Is the RS sincerely expected to enforce the above? I suppose it could be
implemented automatically although imperfectly, by noticing that multiple
clients are in the same neighbor AS and noticing when they use each other as
third-party next hops, but AFAIK people generally don't try to figure this out,
they just do what you've said in the preceding sentence -- make sure the NH
matches the interface address. If you really do propose that the RS should
allow third-party next hops but only from clients in a common AS, I think you
should talk about it specifically and in more detail. If you didn't really mean
that, then I suggest you drop the clause.

- S. 5:

   On route server installations which do not employ path hiding
   mitigation techniques, the path hiding problem outlined in section
   Section 4.1 can be used in certain circumstances to proactively block
   third party prefix announcements from other route server clients.

I don't understand what this means. Specifically, I don't know what it means to
"proactively block third party prefix announcements" or for that matter, even
what you mean by "third party prefix announcements" in this context. (As a term
of art, I normally understand "third party announcement" in a BGP context to
mean announcing a third-party next hop as you discuss in S. 4.8). I also don't
know what the "certain circumstances" are, quite likely these should be given
at least a little color if not entirely spelled out.

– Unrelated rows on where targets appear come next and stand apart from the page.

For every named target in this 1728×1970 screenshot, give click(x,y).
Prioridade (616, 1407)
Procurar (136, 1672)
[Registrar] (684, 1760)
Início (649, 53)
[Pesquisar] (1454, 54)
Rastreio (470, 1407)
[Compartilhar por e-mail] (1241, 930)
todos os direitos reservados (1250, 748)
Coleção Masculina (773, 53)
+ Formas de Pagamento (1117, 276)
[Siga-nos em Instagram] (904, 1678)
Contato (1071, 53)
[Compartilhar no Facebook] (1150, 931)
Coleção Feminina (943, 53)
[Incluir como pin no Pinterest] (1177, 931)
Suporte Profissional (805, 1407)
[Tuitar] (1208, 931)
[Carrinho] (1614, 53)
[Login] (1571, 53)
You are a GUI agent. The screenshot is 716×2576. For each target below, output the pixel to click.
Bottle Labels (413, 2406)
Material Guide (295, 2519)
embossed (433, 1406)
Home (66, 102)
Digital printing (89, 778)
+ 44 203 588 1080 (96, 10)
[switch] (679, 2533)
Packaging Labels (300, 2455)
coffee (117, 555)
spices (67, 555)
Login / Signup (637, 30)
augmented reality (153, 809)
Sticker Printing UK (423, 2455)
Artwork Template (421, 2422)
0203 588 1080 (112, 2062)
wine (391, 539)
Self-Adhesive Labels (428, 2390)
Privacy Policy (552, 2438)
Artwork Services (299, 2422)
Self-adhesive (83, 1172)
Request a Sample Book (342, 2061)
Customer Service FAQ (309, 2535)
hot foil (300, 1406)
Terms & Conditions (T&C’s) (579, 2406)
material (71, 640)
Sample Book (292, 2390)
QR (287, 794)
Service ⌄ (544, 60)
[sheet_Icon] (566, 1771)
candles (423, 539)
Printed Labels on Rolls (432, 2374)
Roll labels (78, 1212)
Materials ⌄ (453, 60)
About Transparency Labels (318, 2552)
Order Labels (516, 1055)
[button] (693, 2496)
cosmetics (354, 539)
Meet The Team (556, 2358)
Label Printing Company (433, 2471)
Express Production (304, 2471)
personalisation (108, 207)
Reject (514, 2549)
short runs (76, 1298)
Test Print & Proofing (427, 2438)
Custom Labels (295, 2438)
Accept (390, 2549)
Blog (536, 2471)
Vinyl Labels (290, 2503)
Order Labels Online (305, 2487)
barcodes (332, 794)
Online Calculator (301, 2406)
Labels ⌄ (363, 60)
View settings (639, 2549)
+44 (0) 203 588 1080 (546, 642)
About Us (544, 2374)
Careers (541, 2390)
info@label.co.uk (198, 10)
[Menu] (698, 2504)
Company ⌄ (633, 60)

Also, a nit -- the xref expansion has put "section section" into your text.

- S. 7:

   BIRD, OpenBGPD and Quagga, whose open source BGP implementations
   include route server capabilities

Great, cool, but:

   which are compliant with this
   document.

I'm not sure what it actually means to be "compliant" with a document that
"describes operational considerations". Perhaps just drop the phrase?

Nits:

- In S. 2,
OLD:
        BGP sessions between each participant router
NEW:
        BGP sessions between each pair of participant routers

- In S. 4.2.1.1,

OLD:
   In
   this situation, the multiple Loc-RIB views required by each client
   are merged into a single view.

As written, this implies that each client requires multiple Loc-RIB views,
which I don't think is what was intended. I suggest:

NEW:
   In
   this situation, multiple Loc-RIB views
   are merged into a single view.

- I personally am strongly put off by the neologism "granular" to mean
"fine-grained" and suggest the latter instead. I realize it's not an unusual
usage so by all means disregard if you feel strongly about it.

- S. 4.6.2:

OLD:
   server operators to implement construct per-client routing policies.
NEW:
   server operators to construct per-client routing policies.